Dollar bulls feasted on reports, stating that US President Trump has met with notable inflation Hawk, Kevin Warsh, for the Fed Chair position. Previously, the candidate has expressed his criticisms of the Fed’s balance sheet, as well as declaring his views on increased focus on productivity. The greenback saw a bid as reports were digested with the DXY breaking back through 93.00, recovering losses on the day.

GBP/USD traded back below the highs printed on September 14, where markets saw a hawkish BoE rhetoric post decision. Offers come in the wake of source comments, on Wednesday from Brussels, stating that UK PM May ‘took dictation’ from the European Commission when she announced her intentions to pay a Brexit divorce bill, during her speech in Florence. Carney’s rhetoric in the 20th Anniversary of Independence from the BoE was largely rebuffed by markets, with a lack of monetary policy commentary. GBP continued to suffer on Friday however, as the UK GDP miss saw EUR/GBP lookback toward 0.8850 and GBP/USD testing Thursday’s lows.

Global elections dictated the start of the week, where EUR suffered following the weekend results despite Chancellor Merkel being set for a fourth term. Merkel’s CDU/CSU performed weaker than expected and has now undertaken coalition discussions.
Further weight was put on EUR as, EURUSD was heavily offered as markets were led by Trump’s Tax plans. USD strength has been the theme of the week, with some marginal position flattening toward the end of the week. Fed Chair Yellen did not fail to deliver on Wednesday, as much of the anticipation of further opening up December was evident.

NZD was also heavy following their election results, and in line with Germany, despite a victory for the National Party, a majority was also not secured. This places the next government at the hands of New Zealand First Party’s leader and effective ‘kingmaker’ Winston Peters, who is all too familiar with this obligation having supported both the National Party and main opposition Labour in past governments.

The Canadian data has struggled following the unexpected rate hike earlier this month, with comments on Wednesday spurring further Loonie unwinding, as BoC Governor Poloz stated that an appropriate path for rates is very difficult to know because of a number of unknowns around inflation outlook. Friday’s Canadian GDP fell to flat, completing a week of gains, where USD/CAD rose from 1.2330 to highs of 1.2490.

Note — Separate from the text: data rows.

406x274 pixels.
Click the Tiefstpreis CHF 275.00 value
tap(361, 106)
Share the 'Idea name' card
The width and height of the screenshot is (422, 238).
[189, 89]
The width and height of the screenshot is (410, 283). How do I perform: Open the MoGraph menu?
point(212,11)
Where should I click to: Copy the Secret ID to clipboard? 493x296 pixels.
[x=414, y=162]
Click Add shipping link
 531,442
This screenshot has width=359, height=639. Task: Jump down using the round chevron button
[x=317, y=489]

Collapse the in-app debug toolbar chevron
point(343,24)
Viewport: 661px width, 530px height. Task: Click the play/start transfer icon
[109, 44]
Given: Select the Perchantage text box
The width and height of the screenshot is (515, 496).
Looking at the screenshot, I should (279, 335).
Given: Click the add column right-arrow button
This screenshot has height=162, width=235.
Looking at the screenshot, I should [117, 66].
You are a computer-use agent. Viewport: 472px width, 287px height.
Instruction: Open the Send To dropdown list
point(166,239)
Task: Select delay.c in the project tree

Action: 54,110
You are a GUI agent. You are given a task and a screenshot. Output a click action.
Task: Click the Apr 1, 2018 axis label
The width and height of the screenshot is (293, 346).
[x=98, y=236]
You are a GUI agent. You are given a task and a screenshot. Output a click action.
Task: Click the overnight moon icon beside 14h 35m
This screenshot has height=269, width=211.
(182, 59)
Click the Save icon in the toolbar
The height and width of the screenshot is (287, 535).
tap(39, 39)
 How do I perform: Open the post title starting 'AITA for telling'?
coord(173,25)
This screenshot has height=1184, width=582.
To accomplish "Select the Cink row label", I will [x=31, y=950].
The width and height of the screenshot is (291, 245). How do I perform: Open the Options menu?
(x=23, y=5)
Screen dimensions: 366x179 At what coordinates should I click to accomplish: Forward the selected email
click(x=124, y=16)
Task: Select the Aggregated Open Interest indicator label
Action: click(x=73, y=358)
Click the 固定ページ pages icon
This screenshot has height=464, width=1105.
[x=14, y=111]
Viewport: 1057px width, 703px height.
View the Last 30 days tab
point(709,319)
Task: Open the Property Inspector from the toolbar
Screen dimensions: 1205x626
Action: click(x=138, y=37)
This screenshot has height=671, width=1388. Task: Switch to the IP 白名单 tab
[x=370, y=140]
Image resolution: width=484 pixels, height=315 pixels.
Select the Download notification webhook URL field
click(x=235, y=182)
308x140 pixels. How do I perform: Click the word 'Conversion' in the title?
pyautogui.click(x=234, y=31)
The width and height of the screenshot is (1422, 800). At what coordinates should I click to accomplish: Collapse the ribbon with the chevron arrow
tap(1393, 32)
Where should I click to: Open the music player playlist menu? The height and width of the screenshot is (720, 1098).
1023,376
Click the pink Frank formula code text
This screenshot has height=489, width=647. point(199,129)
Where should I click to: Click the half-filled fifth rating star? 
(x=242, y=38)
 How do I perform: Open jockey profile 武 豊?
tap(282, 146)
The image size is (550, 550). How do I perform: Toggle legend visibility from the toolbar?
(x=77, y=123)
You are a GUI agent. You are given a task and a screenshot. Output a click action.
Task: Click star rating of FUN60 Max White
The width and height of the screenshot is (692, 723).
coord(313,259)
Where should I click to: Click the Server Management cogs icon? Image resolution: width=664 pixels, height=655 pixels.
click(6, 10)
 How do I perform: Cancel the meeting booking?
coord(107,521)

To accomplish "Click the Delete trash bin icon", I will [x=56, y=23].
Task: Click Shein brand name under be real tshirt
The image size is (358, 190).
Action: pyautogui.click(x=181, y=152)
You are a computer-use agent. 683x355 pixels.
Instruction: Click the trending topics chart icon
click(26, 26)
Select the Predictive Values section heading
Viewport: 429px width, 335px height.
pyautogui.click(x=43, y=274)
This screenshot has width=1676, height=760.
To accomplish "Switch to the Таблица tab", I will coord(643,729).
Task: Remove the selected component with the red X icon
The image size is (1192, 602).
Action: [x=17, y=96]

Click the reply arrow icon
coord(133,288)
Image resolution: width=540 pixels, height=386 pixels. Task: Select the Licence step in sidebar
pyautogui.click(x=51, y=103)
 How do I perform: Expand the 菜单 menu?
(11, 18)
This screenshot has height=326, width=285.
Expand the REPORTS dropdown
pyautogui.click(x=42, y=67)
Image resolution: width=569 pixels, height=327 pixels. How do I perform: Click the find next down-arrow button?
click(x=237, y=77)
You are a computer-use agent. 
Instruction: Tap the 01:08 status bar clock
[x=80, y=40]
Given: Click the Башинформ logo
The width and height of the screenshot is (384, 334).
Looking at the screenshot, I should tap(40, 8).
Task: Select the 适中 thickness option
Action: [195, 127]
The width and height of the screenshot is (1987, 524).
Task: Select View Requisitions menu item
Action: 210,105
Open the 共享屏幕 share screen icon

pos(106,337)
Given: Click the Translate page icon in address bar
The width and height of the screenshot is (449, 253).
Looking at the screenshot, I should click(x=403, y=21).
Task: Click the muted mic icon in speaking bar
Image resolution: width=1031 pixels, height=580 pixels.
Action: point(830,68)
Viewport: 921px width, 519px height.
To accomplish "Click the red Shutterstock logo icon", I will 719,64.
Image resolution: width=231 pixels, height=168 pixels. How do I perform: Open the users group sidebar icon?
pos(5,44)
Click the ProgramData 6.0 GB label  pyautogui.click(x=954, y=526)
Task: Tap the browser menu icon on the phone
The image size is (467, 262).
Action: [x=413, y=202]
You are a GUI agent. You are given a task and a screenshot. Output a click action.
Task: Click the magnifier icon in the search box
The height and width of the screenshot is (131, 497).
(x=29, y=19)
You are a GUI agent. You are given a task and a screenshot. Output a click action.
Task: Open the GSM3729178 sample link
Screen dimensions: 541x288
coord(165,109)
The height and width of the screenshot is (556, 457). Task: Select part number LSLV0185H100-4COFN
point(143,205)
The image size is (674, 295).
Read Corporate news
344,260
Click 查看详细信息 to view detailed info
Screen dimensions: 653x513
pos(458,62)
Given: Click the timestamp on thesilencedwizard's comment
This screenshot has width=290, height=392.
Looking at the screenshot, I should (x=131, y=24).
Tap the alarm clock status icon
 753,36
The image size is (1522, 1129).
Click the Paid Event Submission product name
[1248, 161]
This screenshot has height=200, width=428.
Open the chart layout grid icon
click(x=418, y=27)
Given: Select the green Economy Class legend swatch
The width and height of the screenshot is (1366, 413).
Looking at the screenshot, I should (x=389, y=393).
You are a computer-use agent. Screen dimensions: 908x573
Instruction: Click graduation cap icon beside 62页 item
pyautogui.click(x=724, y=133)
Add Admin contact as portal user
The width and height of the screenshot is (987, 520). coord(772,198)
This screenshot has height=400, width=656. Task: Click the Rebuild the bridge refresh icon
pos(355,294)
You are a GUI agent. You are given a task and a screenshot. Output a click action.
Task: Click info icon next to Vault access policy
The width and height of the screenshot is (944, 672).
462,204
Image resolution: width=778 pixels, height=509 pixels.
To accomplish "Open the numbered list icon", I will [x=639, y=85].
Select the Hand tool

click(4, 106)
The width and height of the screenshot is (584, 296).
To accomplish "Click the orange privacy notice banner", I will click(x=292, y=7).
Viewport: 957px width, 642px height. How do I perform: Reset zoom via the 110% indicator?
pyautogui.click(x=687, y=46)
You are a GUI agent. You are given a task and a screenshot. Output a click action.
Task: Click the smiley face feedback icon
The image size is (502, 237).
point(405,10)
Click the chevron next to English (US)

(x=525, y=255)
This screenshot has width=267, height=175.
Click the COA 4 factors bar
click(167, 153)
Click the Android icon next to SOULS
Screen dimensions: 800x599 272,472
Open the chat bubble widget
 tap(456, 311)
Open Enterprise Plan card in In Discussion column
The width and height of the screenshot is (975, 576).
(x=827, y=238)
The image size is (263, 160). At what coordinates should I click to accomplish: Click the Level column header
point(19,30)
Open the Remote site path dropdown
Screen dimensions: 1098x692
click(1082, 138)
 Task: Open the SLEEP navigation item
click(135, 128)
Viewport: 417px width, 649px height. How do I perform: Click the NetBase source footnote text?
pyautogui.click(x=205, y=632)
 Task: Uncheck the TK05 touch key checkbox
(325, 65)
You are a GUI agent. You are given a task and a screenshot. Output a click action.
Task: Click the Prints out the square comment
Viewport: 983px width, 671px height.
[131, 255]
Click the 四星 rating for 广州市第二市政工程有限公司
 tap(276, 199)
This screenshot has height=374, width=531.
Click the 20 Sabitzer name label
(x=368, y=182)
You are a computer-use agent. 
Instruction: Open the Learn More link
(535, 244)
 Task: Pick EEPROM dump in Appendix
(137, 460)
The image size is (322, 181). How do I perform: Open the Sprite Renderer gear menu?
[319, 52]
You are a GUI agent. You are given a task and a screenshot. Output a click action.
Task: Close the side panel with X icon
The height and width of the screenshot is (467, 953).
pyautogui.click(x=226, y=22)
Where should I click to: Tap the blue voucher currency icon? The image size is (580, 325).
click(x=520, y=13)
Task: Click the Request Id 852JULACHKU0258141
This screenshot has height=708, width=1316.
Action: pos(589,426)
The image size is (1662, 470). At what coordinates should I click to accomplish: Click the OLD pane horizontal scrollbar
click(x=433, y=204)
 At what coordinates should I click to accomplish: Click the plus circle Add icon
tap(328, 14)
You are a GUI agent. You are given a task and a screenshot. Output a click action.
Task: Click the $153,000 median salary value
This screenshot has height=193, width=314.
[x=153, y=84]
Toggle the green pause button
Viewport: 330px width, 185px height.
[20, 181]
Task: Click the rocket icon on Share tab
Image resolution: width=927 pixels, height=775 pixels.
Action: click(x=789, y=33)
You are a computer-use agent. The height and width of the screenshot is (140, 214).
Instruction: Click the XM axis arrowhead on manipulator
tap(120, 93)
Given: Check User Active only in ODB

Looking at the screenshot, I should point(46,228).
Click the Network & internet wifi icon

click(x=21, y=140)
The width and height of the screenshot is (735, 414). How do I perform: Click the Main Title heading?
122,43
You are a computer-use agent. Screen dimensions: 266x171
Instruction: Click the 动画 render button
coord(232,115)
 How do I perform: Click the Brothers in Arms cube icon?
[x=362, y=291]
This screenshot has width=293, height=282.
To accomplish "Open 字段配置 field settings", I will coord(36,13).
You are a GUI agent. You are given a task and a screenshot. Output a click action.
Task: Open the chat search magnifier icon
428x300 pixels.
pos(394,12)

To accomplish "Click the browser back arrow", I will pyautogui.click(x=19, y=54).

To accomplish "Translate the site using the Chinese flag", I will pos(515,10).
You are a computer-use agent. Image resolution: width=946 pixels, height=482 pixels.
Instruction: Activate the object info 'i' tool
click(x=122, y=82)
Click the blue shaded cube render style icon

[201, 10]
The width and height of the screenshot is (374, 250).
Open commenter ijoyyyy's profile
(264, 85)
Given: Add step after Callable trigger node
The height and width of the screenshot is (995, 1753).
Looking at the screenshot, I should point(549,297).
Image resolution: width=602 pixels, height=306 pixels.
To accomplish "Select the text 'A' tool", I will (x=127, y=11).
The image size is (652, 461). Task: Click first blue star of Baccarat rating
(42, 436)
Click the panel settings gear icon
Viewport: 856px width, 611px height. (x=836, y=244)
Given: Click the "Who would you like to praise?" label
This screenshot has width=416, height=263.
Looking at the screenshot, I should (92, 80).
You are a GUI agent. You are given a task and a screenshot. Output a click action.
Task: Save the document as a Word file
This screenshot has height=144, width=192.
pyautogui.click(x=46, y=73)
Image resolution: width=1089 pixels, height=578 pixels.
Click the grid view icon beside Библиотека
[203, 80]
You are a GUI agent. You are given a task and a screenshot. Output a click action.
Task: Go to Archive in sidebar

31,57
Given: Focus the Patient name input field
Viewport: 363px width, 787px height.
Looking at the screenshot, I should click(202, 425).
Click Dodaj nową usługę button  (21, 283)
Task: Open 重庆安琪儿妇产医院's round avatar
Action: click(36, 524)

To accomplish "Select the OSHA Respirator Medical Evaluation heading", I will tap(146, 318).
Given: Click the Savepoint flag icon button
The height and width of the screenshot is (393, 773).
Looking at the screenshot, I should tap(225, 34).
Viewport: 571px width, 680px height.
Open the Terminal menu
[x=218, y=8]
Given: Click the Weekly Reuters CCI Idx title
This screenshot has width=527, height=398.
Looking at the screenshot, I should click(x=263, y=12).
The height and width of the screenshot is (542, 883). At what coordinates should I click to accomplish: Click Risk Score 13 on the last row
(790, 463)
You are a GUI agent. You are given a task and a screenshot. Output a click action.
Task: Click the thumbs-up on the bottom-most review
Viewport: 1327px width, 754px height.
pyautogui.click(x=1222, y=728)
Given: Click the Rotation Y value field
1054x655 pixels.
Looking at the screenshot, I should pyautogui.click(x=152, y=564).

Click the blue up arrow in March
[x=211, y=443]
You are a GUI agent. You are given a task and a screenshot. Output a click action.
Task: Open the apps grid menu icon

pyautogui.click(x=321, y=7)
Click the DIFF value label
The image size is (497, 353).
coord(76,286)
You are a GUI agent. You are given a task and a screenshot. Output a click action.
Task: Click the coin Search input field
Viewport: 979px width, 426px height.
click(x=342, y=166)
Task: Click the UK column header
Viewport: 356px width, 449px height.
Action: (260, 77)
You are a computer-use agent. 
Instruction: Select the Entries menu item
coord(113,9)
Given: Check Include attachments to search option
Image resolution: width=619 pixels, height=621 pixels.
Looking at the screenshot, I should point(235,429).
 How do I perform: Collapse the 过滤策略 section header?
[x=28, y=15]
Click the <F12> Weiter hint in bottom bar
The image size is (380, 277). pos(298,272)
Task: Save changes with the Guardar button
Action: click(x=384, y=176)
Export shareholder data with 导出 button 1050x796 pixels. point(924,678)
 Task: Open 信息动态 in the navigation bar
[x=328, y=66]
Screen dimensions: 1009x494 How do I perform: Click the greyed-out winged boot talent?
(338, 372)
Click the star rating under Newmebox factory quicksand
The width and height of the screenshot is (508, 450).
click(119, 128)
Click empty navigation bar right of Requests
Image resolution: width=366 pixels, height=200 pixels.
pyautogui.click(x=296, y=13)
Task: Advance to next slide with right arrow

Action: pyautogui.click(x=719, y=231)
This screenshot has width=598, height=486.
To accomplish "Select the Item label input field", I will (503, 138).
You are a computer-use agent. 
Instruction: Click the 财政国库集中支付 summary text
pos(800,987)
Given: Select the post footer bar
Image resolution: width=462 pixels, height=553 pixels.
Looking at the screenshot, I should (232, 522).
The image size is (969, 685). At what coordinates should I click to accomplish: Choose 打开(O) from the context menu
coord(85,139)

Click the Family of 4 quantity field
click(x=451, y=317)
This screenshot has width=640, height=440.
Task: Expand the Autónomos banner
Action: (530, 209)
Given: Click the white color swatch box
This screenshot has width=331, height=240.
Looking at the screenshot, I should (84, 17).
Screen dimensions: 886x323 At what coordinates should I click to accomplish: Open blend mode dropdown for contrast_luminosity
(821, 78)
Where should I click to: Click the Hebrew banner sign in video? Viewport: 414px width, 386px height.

RISK ALERT!!! Voting underway in Catalonia amid violent scenes


Dollar Index Daily

Our analysis on the Dollar worked out perfectly. Double bottom at MS2 followed by a higher high (relative to the high of the double bottom) and price finding resistance at MM3 (which was last week's WR2). Now we know what we do with double bottoms - the good old hammock, 123 pattern as Wayne calls it. We expect price to come back down to the role reversal of the double bottom or find support between the 38.2% and 61.8% fib and then move higher. As you can see I have price coming down to the 50% fib and then moving up to the 138.2% fib extension. Therefore, technically speaking, I am expecting Dollar weakness initially and then Dollar strength as we head into October. I will use this information when analyzing Dollar pars and look to sell fundamentally weaker currencies against a fundamentally stronger Dollar. One caveat is that price did not break above resistance at last month's MM3 and so therefore I will manage my risk accordingly. Something else to be aware of is the drop we could see in EURUSD, EURCHF and EURJPY (in fact all Euro pairs) at market open due to what's happening in Spain at the moment.

US10Y Daily

What a beautiful drop for September as traders prepare for the Fed's balance sheet normalization coming up in October. We broke right through MS1 (target from MR1) and fell just shy of MS2. Price is definitely at support currently - which is also the bottom of the range. Bears are going to want to see a break out below last month's MS2 for bearishness to continue. Resistance eyed at the red zone highlighted at last month's MM1 where price dropped late Friday before markets closed. If we break that resistance then range strategy tells us price is headed back up to last month's MPP or MM3. We look to October pivot points for further analysis and keep an eye on price action for continued lower lows and lower highs. Despite yields moving higher Yen has failed to weaken - the NK225 was trading in a range all of last week. We keep our eye on Yen pairs for a break of the current ranges to the upside for confirmation of a continuation in the Q4 trade and until then wait patiently for the market to move inline with our fundamental bias based on seasonality.

S&P 500 Daily

How awesome is this chart - price came off MM2 at the start of September and reached MM4 on the last day of the month. Aren't pivot points awesome. Price has made a higher high, 21 is above the 55 - technically speaking, we expect bullishness to continue and risk on sentiment to remain. We could see markets in risk off at market open due to what's happening in Spain.